→ **REQUEST A**:
In the text on price discrimination, what two things must a producer be able to do to practice perfect price discrimination?
→ **REQUEST B**:
Print the text on price discrimination starting with "It is important" and going on through "good at all.".

→ **QUOTED PASSAGE**:
Just as in the case of a competitive market, the sum of producer's and consumers' surpluses is maximized. However, in the case of perfect price discrimination the producer ends up getting all the surplus generated in the market.
Perfect price discrimination is an idealized concept; in order to engage in perfect price discrimination a producer must know the willingnesses-to-pay of its customers and be able to prevent resale. Both of these requirements are difficult to realize in practice and perfect price discrimination is not commonly observed in the real world. However, a close variant---second-degree price discrimination---is quite common.
It is important to understand the sense in which the producer who engages in first-degree price discrimination "extracts all the consumers' surplus" in the market. This is to be interpreted as the surplus
above and beyond the surplus that would accrue to the consumer if he or she had not participated in the market for this particular good or service. Even though consumers acquires no surplus in the particular market in question, they still be substantially better off that if they had not purchased the good at all.
To illustrate this point, let suppose that there are two consumers, A and B who are currently using a pay phone at the local grocery store. They each value this pay-phone service at $10 per month, and it costs them $8 per month to use it. Hence, the consumers each achieve a net surplus of $2 each.
Consumer A would be willing to pay up to $5 additional dollars per month for in-home service, while consumer B would be willing to pay up to $2 additional dollars per month for in-home service. Thus A's total value for in-home service is $15 (=10+5) and B's total value is $12 (=10+2). Suppose that it would cost $21 per month altogether to provide both of these consumers with in-home service.
If the telecommunications provider charged a price of $12 to each consumer for in-home service, consumer B would get zero surplus by purchasing in-house service, but $2 of surplus from using the pay phone. Hence he would continue to use the pay phone. Consumer A would get $3 = 15 - 12 of surplus from in-home service and $2 from the pay phone. Hence consumer A would choose in-home service. Unfortunatly, the $12 of revenue from this consumer would not be sufficient to cover the total costs of $21.
If the provider charged $10 per month, both consumers would purchase in-home service, but again the revenue raised would not succeed in covering the cost of providing that service.

→ **RECORDS SUPPLIED**:
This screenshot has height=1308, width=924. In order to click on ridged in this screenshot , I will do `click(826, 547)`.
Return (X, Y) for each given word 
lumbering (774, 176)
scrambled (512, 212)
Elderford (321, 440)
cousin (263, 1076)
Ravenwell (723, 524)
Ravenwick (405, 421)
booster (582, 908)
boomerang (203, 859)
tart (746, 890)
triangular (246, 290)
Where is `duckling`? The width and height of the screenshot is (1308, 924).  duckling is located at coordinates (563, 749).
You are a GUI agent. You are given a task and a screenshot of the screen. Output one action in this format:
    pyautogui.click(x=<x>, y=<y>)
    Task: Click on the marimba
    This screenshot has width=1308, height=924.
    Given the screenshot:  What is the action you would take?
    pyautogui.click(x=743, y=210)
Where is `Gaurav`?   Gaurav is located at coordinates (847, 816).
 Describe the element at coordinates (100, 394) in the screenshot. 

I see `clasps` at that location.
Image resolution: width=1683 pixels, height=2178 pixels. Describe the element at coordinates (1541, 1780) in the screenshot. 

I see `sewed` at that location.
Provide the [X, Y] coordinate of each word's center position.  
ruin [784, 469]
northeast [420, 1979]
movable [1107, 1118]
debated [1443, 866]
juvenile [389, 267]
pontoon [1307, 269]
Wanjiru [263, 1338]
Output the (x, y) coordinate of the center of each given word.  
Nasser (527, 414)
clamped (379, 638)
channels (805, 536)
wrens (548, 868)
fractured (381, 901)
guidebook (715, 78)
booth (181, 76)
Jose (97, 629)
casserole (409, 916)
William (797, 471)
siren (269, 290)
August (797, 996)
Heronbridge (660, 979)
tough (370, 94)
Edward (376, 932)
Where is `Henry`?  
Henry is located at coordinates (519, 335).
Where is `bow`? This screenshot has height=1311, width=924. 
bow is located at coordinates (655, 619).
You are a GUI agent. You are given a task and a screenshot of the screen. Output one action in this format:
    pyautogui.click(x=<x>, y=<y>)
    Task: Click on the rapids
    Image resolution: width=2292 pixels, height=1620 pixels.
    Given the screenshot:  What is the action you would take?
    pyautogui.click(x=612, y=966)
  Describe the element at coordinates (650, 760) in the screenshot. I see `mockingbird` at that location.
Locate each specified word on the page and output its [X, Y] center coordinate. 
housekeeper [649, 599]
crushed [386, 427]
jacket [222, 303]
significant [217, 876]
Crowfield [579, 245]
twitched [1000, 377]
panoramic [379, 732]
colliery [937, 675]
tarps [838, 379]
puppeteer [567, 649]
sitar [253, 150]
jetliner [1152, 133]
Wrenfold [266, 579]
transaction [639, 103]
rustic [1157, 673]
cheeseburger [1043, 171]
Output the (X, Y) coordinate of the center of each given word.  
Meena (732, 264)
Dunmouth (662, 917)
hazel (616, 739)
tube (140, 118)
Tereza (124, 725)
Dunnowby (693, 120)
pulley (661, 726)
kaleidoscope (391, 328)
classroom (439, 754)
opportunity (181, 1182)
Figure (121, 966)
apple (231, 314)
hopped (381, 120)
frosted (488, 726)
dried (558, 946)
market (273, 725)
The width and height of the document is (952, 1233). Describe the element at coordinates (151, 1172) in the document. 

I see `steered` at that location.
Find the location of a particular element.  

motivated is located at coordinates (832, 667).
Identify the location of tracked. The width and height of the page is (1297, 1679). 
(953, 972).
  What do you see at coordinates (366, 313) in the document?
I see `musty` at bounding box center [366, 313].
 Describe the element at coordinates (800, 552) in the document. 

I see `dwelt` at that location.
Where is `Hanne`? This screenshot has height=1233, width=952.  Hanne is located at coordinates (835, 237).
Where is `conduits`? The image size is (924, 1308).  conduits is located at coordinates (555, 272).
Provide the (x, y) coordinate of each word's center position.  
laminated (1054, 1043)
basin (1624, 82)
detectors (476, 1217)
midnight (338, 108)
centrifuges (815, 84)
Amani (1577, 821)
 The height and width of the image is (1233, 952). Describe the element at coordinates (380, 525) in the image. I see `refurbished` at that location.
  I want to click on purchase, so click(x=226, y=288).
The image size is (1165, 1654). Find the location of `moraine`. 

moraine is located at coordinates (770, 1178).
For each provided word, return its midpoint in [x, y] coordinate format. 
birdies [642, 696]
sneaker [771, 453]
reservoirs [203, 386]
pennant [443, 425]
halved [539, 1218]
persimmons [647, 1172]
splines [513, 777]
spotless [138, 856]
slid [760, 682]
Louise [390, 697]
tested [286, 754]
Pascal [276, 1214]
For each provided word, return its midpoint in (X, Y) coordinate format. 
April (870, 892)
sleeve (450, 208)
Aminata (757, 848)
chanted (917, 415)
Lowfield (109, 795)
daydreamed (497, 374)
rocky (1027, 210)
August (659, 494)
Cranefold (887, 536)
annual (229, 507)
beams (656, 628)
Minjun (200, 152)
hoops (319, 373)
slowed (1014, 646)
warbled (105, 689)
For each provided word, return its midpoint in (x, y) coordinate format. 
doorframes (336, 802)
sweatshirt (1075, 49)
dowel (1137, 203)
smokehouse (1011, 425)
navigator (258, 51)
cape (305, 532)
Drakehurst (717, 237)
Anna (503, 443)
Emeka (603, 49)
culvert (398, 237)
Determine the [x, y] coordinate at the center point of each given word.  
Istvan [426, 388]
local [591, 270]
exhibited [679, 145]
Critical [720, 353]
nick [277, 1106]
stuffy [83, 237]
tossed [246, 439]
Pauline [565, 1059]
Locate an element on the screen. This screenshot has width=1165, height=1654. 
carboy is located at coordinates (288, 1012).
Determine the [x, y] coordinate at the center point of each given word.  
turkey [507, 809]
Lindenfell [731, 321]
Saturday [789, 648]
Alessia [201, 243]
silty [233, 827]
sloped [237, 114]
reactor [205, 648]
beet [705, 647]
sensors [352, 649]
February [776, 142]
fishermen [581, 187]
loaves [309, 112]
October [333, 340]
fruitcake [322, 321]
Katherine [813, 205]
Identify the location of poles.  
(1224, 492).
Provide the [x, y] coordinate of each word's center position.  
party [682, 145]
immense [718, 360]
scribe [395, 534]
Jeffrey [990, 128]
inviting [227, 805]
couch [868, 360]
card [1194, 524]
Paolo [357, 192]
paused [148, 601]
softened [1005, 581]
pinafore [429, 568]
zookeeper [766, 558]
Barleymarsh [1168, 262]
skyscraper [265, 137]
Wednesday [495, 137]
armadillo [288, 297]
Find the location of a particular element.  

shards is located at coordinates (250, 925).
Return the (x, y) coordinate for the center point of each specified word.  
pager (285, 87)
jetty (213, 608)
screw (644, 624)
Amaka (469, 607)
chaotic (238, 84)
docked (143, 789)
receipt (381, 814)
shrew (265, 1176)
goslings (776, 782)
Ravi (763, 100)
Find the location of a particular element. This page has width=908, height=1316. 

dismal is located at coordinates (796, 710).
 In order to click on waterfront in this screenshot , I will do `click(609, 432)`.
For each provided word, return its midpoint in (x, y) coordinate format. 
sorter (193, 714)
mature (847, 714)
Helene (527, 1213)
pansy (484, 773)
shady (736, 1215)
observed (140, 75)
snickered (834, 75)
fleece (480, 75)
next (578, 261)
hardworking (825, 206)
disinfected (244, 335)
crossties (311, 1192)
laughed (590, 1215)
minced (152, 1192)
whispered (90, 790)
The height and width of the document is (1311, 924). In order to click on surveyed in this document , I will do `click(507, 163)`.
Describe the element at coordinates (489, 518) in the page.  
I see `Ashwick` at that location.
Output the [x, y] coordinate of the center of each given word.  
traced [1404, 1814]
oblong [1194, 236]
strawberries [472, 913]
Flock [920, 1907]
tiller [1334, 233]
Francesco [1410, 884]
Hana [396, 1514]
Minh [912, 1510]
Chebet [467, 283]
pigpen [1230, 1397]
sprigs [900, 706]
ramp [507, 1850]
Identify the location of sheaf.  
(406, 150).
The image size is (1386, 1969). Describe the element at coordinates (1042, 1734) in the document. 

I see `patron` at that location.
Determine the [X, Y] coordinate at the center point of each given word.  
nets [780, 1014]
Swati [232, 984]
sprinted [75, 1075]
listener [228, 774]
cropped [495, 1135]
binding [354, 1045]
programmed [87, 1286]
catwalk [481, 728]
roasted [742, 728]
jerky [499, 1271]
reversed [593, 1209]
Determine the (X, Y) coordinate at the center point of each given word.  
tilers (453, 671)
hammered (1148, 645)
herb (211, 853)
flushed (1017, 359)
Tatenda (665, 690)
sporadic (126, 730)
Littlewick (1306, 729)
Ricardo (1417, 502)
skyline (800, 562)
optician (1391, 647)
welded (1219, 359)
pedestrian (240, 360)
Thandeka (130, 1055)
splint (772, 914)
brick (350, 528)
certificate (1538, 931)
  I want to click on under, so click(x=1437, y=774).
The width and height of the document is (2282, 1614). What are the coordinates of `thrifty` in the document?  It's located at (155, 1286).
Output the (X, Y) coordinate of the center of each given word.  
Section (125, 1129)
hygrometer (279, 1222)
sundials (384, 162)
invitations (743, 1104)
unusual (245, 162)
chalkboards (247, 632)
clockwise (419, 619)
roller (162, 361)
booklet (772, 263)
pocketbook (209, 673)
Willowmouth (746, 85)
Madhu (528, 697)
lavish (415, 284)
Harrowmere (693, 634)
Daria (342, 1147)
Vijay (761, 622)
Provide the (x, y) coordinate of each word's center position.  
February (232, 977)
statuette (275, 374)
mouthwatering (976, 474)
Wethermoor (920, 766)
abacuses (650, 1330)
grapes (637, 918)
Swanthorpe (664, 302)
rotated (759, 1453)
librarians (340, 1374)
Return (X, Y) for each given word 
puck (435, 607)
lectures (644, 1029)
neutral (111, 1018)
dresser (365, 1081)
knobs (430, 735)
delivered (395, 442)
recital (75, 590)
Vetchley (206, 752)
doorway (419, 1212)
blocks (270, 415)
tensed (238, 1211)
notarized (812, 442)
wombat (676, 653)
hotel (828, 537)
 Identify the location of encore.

→ **CORRECT ANSWER A**:
It must know its customers' willingness to pay and be able to prevent resale.

→ **CORRECT ANSWER B**:
It is important to understand the sense in which the producer who engages in first-degree price discrimination "extracts all the consumers' surplus" in the market. This is to be interpreted as the surplus
above and beyond the surplus that would accrue to the consumer if he or she had not participated in the market for this particular good or service. Even though consumers acquires no surplus in the particular market in question, they still be substantially better off that if they had not purchased the good at all.